If you're a newcomer to backpacking, it's a ood idea before buying your outfit to read a couple of the paperbacks on the subject that are to be found wherever camping equipment is sold. Seek advice from friends and co-workers. Be prepared to spend money, because all the good equipment, and much of the rest, costs too much.
But the single, central principle of selecting outdoor gear is:
If it isn't too big, it's too little.
That is to say:
* Clothing. If you normally wear a Medium, get a Large or even an Extra Large, because you're going to be wearing lots of layers, and if your clothing binds, it loses most of its warmth and nearly all of its charm. If the coat or vest you're looking at is foreign-made (and most of them are, anymore), be careful, because what they regard as Really Big in Taiwan may translate into no more than Medium in American.
* Sleeping bags. Nothing has yet been invented that's as light and warm as a great big top-quality down sleeping bag, but you can't afford it, and anyway you're in trouble if down gets wet because then it loses all its warmth, so forget it. Buy the biggest, cheapest down bag you can find and slip it over another, good-quality sleeping bag insulated with an artificial fiber such as Holofill II, which will keep you fairly warm even when it's mighty wet. This double-bagging gets you the best of both worlds, and both bags will go into a normal-size stuffbag if you stuff hard enough. While it means you'll be packing a couple of extra pounds, you'll be snug and smug as you lie there listening to your tentmate whimper with the cold.
Remember, get big bags, because you'll want to keep your outer clothing and a water bottle and other stuff in there with you; a bag that seems big enough for two in the store won't be a bit too big for one in the woods. While you're at it, get the longest and widest of the closed-cell foam sleeping pads.
* Tents. A so-called one-man tent is barely adequate for a medium-sized dog, and a two-man tent will give you less than enough room to swing a cat. A four-man tent, which will weigh at most a couple of pounds more, will decently accommodate two people, or possibly two adults and a well-behaved child.
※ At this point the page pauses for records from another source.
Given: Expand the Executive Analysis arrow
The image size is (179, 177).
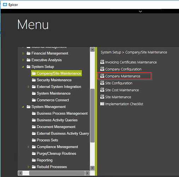Looking at the screenshot, I should [x=23, y=60].
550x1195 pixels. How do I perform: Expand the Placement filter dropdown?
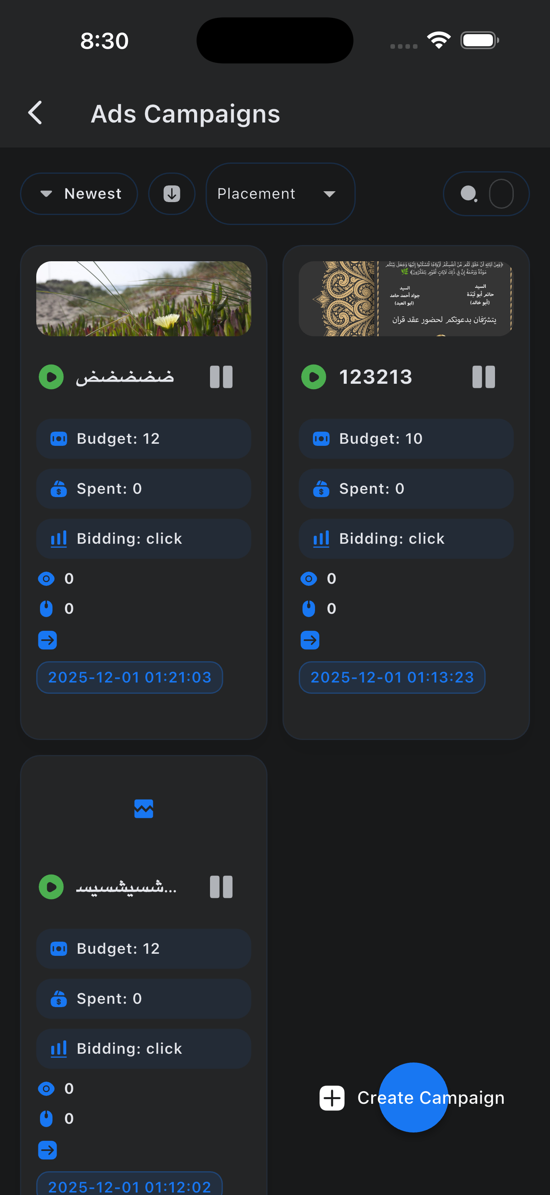(x=280, y=193)
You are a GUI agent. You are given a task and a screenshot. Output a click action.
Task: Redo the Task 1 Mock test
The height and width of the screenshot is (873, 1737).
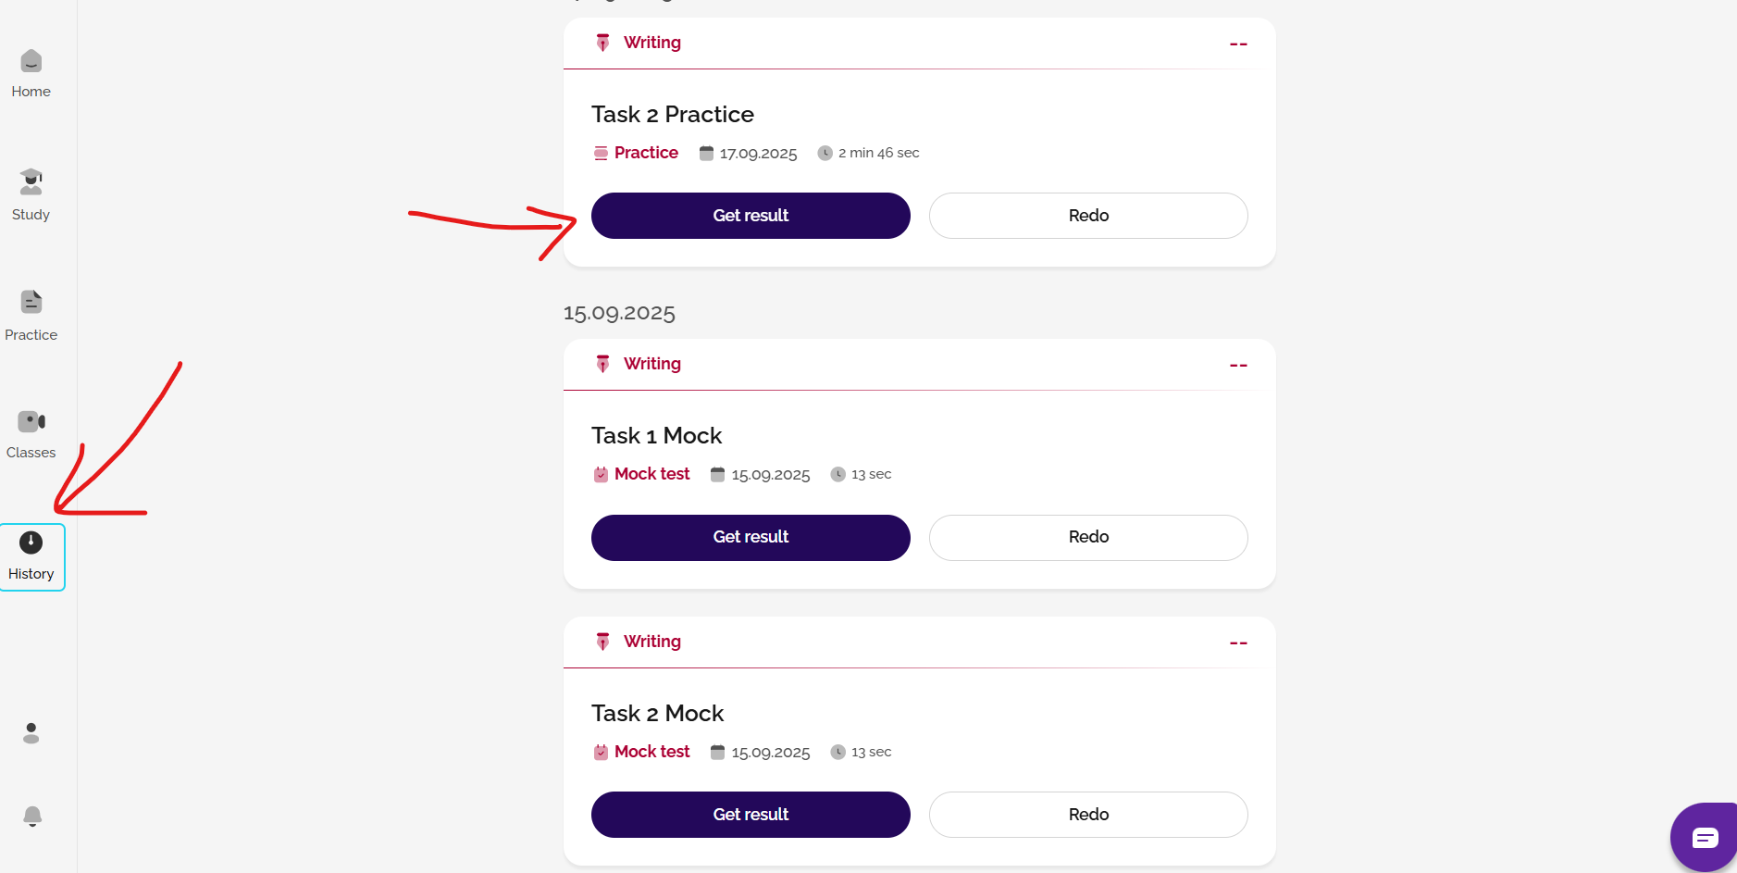coord(1088,537)
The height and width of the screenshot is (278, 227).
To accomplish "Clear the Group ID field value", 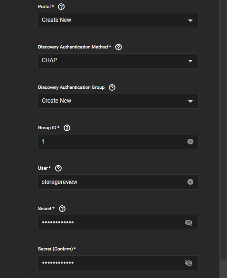I will click(x=190, y=142).
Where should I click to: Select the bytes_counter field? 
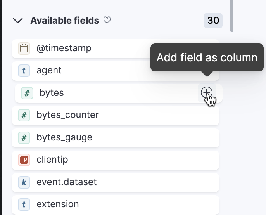116,116
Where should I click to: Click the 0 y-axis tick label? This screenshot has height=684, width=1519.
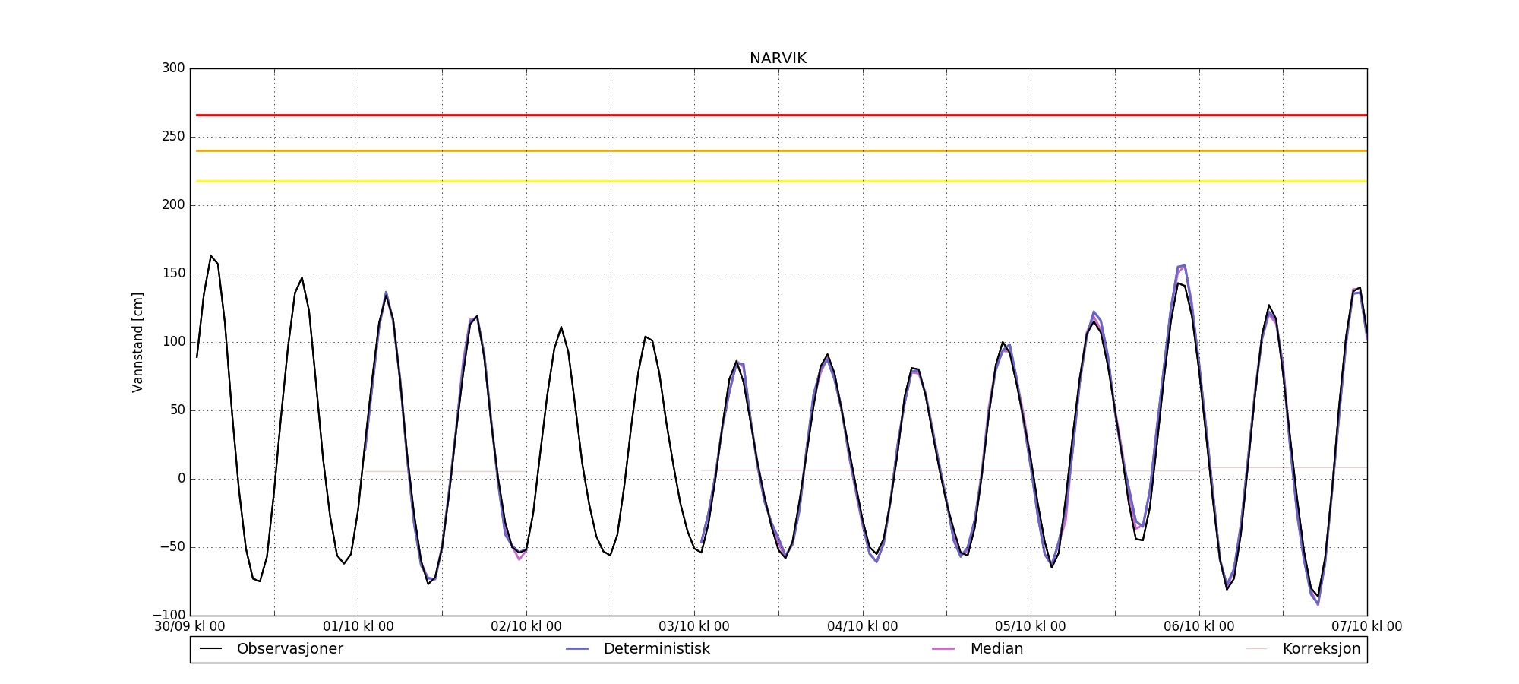[181, 479]
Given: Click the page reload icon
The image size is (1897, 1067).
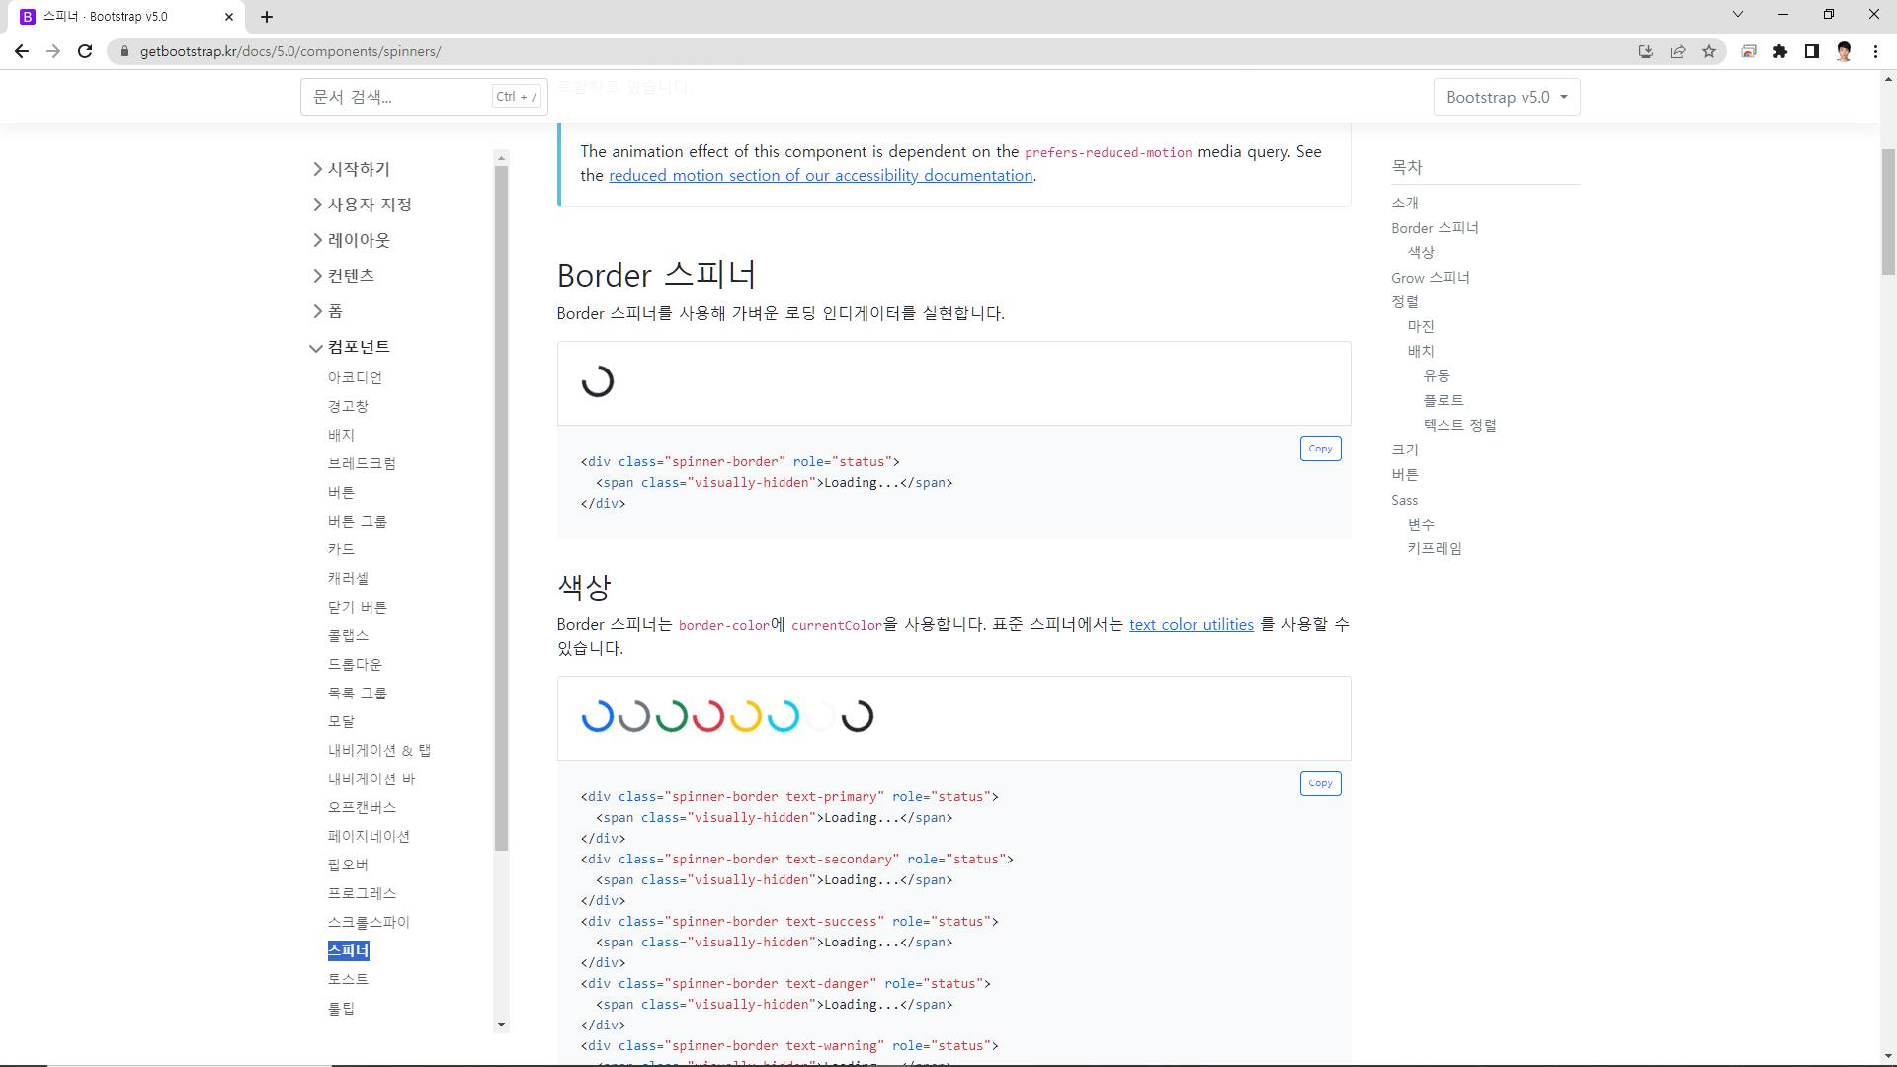Looking at the screenshot, I should pos(85,51).
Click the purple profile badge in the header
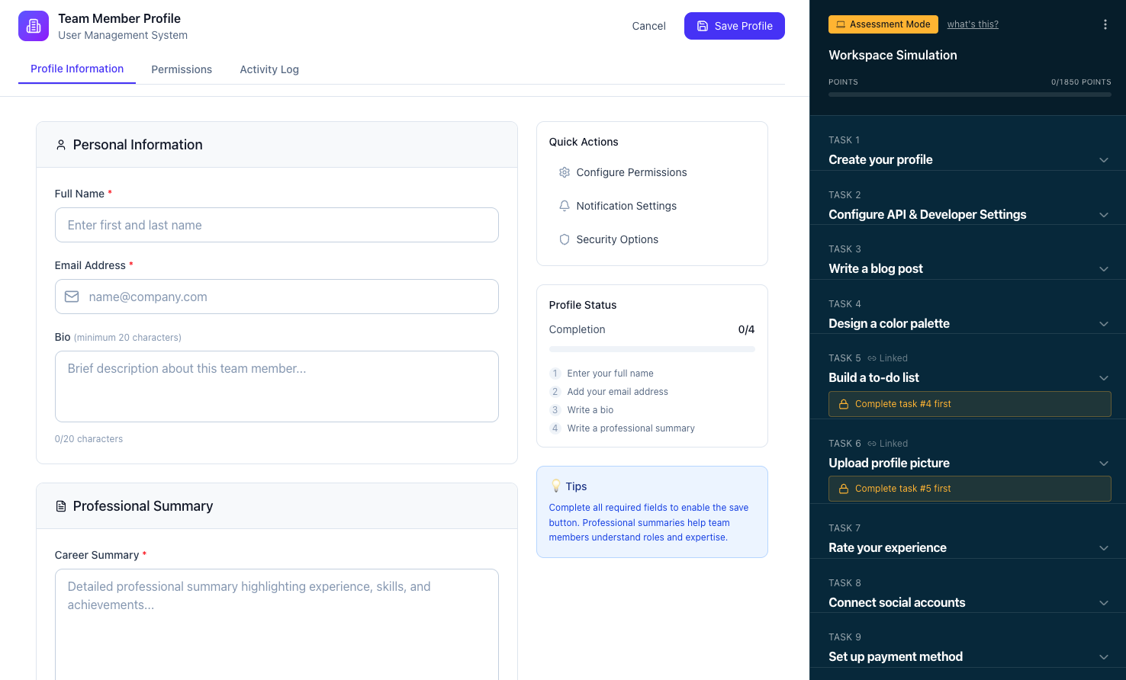This screenshot has width=1126, height=680. pyautogui.click(x=33, y=26)
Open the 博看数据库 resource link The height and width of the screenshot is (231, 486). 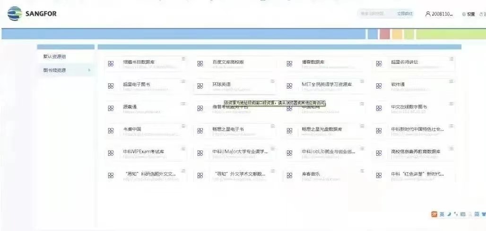(313, 62)
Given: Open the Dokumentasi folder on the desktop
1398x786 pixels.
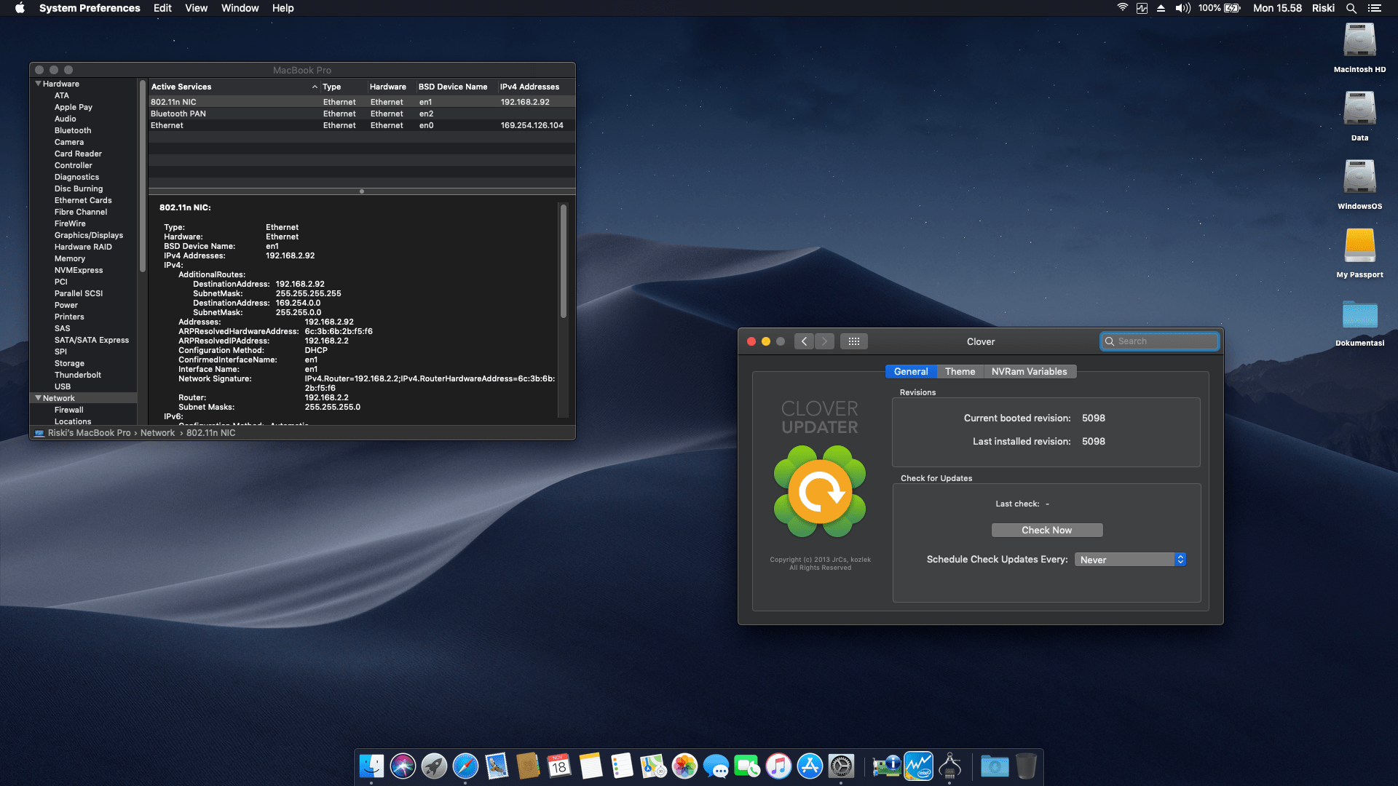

Also, it will allow you to get your gear under cover and still leave room to eat inside, which in a cold rain can make the difference between moderate inconvenience and utter misery.
An external-frame model is often more convenient, but the pole-and-guyline models generally offer more headroom, which grows more important the longer you spend inside. But throw away those crummy metal tent pegs and buy the big plastic ones, which are virtually indestructible.
* Finally. While thinking big is critical in terms of clothes and equipment, think small when planning trips. In winter, figure on taking twice as long to go half as far, and pitch camp in midafternoon, because it will be dark before you know it. You may be ready to hit the sack by six o'clock, and to stay there till the clock says six again.